╭─ Extrait choisi
On m'objectera que la culture scandinave est plus respectueuse des faits, plus empirique que la culture méditerranéenne portée sur les mythes et les envolées idéologiques. Il n'est pas certain que ce déterminisme culturel explique seul la reconstruction du Nord ; c'est aussi parce qu'ils côtoyèrent la faillite que les Etats scandinaves sont passés d'un Moyen-Age socialiste à une modernité libérale. En étant optimiste, on en conclura que, dans l'Europe du Sud (la France y appartient), la situation n'est pas encore assez grave pour déclarer l'Etat en péril ni le reconstruire sur des bases rationnelles. « Encore un moment Monsieur le bourreau », aurait dit Jeanne du Barry avant d'être guillotinée en 1793, la vie était si belle sous l'Ancien Régime. Les syndicats de la fonction publique font penser à la belle Comtesse, maîtresse de Louis XV.
"ils sont dans l'ensemble légitimes et respectueux du droit "
╰─
╭─ Données sources
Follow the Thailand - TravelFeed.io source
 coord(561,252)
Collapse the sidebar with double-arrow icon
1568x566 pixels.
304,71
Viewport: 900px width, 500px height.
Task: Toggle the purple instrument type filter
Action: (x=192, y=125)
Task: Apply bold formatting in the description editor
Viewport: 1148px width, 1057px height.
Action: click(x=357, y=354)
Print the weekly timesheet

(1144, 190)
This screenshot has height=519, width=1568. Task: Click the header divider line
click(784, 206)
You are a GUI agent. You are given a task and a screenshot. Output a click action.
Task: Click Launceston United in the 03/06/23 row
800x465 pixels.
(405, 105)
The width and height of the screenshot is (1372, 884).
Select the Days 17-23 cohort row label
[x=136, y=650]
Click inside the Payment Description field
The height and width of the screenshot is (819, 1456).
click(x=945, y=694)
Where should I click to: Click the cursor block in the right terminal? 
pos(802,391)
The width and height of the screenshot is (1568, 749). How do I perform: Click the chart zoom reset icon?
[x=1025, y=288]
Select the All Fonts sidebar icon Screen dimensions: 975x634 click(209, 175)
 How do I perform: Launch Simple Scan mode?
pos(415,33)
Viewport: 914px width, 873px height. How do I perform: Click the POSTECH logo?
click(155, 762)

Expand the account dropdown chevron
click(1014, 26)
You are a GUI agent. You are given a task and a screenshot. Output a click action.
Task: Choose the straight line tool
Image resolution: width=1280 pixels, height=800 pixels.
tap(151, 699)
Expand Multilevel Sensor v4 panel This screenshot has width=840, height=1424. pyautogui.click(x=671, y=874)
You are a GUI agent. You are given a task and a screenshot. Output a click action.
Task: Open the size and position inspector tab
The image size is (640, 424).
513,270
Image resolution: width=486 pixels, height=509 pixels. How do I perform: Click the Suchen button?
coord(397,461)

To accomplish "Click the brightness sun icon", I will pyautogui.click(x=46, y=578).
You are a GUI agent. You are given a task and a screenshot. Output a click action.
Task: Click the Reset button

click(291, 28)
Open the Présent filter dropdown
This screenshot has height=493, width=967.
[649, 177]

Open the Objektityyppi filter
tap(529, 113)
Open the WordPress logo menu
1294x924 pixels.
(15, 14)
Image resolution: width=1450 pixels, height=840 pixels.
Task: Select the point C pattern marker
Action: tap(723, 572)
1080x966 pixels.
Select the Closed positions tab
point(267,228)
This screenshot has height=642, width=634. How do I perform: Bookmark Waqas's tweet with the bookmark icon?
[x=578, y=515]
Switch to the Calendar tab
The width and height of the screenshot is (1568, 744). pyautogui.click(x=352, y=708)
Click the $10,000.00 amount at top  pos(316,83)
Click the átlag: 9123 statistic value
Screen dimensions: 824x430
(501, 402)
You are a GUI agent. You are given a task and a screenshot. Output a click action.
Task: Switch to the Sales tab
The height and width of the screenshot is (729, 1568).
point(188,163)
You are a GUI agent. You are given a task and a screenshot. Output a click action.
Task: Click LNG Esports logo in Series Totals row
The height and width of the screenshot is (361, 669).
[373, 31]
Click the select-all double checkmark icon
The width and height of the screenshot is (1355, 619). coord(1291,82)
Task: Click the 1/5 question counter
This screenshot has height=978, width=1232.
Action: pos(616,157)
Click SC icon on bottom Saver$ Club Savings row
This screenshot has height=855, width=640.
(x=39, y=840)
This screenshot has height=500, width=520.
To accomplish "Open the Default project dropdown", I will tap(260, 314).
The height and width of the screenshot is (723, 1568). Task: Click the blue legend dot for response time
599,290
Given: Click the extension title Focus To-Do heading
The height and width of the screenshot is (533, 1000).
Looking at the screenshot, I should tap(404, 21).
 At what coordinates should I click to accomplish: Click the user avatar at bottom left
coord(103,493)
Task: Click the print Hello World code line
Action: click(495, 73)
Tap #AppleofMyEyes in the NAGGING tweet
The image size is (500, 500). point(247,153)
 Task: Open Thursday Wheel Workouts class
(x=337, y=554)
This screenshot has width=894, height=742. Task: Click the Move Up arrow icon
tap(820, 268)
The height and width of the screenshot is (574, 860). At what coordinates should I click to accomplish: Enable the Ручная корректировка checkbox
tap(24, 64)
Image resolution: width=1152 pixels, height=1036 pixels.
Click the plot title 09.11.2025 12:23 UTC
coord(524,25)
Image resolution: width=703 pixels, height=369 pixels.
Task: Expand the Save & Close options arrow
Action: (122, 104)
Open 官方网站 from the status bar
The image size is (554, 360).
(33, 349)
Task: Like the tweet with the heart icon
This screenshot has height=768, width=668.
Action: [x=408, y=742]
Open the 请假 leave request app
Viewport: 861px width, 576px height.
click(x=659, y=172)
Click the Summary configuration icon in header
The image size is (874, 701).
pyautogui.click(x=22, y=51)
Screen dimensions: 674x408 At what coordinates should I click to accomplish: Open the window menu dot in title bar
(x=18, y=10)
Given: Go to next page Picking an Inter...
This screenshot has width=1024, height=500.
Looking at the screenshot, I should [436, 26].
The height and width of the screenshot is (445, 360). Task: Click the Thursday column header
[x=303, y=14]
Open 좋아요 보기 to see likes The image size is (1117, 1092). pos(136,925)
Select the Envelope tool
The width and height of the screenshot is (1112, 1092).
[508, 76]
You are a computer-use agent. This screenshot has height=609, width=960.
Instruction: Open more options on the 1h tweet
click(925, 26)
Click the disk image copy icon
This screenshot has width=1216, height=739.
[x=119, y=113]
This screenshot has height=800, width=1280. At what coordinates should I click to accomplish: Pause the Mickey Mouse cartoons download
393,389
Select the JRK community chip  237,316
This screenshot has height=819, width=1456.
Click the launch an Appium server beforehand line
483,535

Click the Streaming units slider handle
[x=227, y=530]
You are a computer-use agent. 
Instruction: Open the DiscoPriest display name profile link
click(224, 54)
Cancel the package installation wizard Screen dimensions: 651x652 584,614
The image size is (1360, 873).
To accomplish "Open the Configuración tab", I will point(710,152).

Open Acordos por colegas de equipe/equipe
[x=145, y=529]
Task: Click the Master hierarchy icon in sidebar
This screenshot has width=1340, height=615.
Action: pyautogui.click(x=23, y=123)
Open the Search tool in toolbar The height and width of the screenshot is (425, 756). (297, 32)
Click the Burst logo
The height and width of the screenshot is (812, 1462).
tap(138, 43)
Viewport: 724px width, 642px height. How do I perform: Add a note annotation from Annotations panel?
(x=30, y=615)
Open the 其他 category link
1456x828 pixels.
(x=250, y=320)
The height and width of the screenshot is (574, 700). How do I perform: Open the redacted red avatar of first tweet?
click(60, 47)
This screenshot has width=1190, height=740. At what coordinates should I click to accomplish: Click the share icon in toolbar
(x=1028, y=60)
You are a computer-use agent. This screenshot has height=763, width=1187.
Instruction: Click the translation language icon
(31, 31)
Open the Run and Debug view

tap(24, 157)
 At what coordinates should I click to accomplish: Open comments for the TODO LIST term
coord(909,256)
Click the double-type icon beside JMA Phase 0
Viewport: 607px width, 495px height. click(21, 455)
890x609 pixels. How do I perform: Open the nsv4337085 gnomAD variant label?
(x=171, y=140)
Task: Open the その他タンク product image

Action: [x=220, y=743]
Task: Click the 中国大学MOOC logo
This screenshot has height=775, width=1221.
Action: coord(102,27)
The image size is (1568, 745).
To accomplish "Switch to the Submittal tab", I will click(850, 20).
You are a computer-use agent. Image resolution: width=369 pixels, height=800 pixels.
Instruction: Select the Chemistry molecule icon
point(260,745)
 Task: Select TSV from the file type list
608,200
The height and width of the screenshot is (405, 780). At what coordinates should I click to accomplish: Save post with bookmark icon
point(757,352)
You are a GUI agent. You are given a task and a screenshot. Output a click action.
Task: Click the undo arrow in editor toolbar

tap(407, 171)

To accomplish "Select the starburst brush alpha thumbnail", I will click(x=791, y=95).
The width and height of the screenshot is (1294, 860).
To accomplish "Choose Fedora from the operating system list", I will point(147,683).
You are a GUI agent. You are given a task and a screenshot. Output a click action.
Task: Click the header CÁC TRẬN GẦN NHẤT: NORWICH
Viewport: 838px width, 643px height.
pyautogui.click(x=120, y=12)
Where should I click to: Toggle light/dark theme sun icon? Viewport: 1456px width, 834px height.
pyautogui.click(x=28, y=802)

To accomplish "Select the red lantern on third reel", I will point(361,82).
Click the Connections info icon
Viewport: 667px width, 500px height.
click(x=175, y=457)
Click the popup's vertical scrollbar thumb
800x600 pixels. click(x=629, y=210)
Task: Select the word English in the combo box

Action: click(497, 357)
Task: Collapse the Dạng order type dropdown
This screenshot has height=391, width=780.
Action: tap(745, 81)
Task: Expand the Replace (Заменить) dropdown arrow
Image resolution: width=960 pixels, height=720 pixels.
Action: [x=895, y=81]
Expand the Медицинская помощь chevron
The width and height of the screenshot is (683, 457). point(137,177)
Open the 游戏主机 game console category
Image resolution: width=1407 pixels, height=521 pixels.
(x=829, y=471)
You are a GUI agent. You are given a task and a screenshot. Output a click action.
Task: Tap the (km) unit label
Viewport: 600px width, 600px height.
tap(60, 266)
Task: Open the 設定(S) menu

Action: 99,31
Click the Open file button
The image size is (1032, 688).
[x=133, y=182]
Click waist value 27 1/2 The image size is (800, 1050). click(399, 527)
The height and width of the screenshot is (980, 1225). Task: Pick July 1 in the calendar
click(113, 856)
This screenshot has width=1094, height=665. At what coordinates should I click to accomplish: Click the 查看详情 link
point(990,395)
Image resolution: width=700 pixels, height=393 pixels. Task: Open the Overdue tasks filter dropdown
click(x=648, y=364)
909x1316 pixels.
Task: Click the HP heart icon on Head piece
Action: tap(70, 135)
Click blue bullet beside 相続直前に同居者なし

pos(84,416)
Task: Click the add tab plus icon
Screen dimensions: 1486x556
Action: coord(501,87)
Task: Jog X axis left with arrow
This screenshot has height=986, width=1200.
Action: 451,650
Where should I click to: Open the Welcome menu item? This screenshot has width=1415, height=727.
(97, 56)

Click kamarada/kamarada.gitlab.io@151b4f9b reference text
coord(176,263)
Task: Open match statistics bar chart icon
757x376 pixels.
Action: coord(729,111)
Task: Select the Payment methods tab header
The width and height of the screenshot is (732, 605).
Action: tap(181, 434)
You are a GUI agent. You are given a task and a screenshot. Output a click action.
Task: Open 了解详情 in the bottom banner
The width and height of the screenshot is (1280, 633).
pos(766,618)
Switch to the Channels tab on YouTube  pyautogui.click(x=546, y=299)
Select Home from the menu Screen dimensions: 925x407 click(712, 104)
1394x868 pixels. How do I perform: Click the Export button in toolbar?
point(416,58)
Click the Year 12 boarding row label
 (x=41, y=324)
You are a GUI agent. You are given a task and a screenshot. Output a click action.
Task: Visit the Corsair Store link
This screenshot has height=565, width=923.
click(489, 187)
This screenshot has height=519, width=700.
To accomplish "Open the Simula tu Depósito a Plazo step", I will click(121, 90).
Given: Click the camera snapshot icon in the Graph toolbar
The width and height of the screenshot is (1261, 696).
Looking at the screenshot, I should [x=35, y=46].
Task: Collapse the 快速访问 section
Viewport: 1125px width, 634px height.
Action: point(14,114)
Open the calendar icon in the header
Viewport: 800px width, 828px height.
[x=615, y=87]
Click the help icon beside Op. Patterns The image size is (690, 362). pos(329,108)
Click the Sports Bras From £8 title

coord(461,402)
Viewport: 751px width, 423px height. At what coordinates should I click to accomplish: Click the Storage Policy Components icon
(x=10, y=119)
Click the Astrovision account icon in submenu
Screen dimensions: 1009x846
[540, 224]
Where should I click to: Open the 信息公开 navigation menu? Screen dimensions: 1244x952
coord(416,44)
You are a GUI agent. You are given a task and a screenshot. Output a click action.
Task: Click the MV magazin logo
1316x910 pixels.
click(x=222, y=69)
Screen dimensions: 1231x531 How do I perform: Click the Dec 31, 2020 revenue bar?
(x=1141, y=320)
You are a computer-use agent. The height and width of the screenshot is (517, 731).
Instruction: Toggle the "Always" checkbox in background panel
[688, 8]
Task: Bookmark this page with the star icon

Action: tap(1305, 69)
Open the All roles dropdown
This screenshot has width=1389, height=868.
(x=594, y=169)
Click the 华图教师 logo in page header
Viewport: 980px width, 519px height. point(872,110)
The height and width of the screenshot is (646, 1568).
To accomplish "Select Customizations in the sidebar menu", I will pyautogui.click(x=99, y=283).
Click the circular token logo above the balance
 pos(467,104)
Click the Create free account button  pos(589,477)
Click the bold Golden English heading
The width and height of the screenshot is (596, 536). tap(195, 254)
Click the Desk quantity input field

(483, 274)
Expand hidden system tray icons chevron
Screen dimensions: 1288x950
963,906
╰─
Travail demandé:
A. Répondez à ces questions d'après l'extrait :
(i) De quel type de Moyen-Age les États scandinaves sont-ils passés à une modernité libérale ?
(ii) En quelle année Jeanne du Barry aurait-elle été guillotinée ?
(iii) De quel roi la belle Comtesse était-elle la maîtresse ?
B. Reproduisez fidèlement le passage de l'extrait qui commence à « On m'objectera que » et se termine à « de Louis XV. ».
Ces données ne sont pas nécessaires pour répondre.

Réponses attendues:
A.
(i) D'un Moyen-Age socialiste.
(ii) En 1793.
(iii) De Louis XV.

B.
On m'objectera que la culture scandinave est plus respectueuse des faits, plus empirique que la culture méditerranéenne portée sur les mythes et les envolées idéologiques. Il n'est pas certain que ce déterminisme culturel explique seul la reconstruction du Nord ; c'est aussi parce qu'ils côtoyèrent la faillite que les Etats scandinaves sont passés d'un Moyen-Age socialiste à une modernité libérale. En étant optimiste, on en conclura que, dans l'Europe du Sud (la France y appartient), la situation n'est pas encore assez grave pour déclarer l'Etat en péril ni le reconstruire sur des bases rationnelles. « Encore un moment Monsieur le bourreau », aurait dit Jeanne du Barry avant d'être guillotinée en 1793, la vie était si belle sous l'Ancien Régime. Les syndicats de la fonction publique font penser à la belle Comtesse, maîtresse de Louis XV.